- TRECHO FORNECIDO
RAFAEL GALLO – A história do quarto foi baseada em uma lembrança, mais antiga, de certa matéria que vi em uma revista (uma pena não tê-la guardado), falando sobre pais que perderam seus filhos jovens, focada especialmente nos quartos deles, nessa manutenção simbólica dos pertences dos mortos. As fotos eram de cortar o coração: estavam todos arrumados como se a criança ou adolescente ainda vivesse ali, estivesse prestes a voltar. Além disso, os pais instalavam certos marcadores de tempo paralisados: relógios ou calendários parados na hora ou dia em que o filho se foi, coisas assim. Um dos quartos, não me esqueço disso, tinha uma tabela de basquetebol, na qual o pai instalou uma haste e prendou nela a bola, criando o efeito de essa bola estar parada no ar, para sempre prestes a cair no cesto.

- DADOS BRUTOS
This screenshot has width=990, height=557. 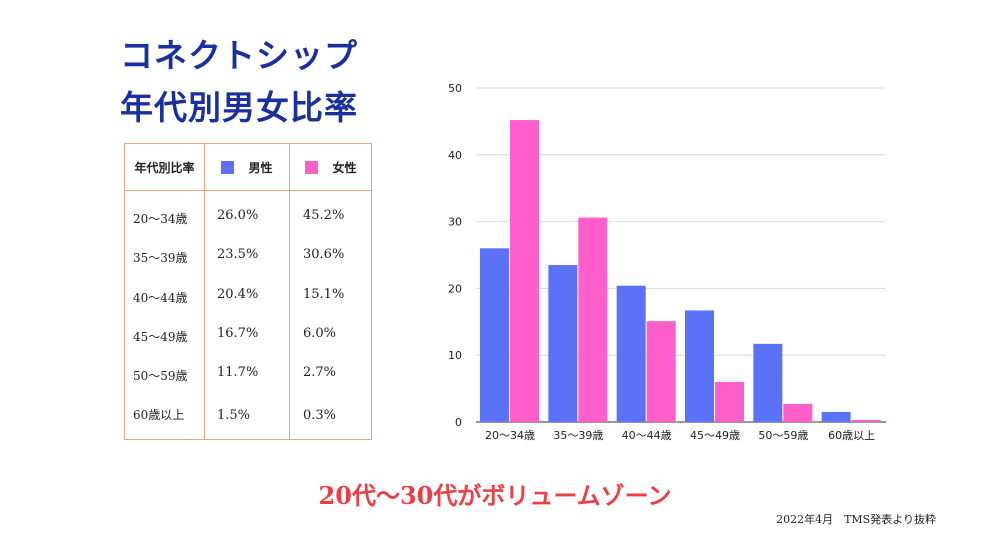 I want to click on table-cell-female: 6.0%, so click(x=320, y=334).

- TAREFA 1
Segundo o trecho sobre a história do quarto, que marcadores de tempo paralisados os pais instalavam nos quartos?
- TAREFA 2
Prossiga com o trecho sobre a história do quarto a partir da última frase apresentada.

- RESPOSTA ESCRITA 1
Relógios ou calendários parados na hora ou no dia em que o filho se foi.

- RESPOSTA ESCRITA 2
A história do envelhecimento digital também foi curiosa, porque eu já tinha a ideia de utilizá-lo na história, mas não pensava em proporcioná-lo tanto peso. Seria apenas mais uma das coisas pelas quais Ângela tem de passar. Só que em uma das entrevistas que fiz, com a mãe de uma garota desaparecida, ela me mostrou o retrato que criaram da filha dela, mais de 20 anos depois do desaparecimento. Primeiro, essa mãe me mostrou a foto que carregava da menina, em suas buscas: os olhos bem arredondados, cabelos cheios, aquele rosto ainda infantil em uma pré-adolescente. Depois, ela me mostrou a simulação: a face adulta, bem mais velha e ríspida, de olhos duros, cabelos reduzidos, maxilar pontiagudo, completamente diferente. Foi um choque para mim, naquele momento, imagina para os pais. Perguntei como foi receber aquele retrato, ela me contou ter tido uma depressão comparável somente à época do desaparecimento. Porque é perder a filha mais uma vez, sabe? É ter sequestrada aquela imagem que se tinha dela, ser confrontada com a realidade de que aquela filha não existe mais, o que talvez ainda exista é essa pessoa irreconhecível, uma estranha. O que é seu filho, quando está transformado em um estranho? Essa se tornou uma questão fundamental de Rebentar.


CROQUI - Gustavo e Ângela permanecem juntos após o desaparecimento do filho. Conte-nos um pouco da sua escolha de, neste caso, ir contra as estatísticas, que apontam que 80% dos casais se separam quando ocorre um desaparecimento de filhos e filhas. Otávio era um personagem fundamental para a trama ou houve outras motivações por de trás da sua escolha?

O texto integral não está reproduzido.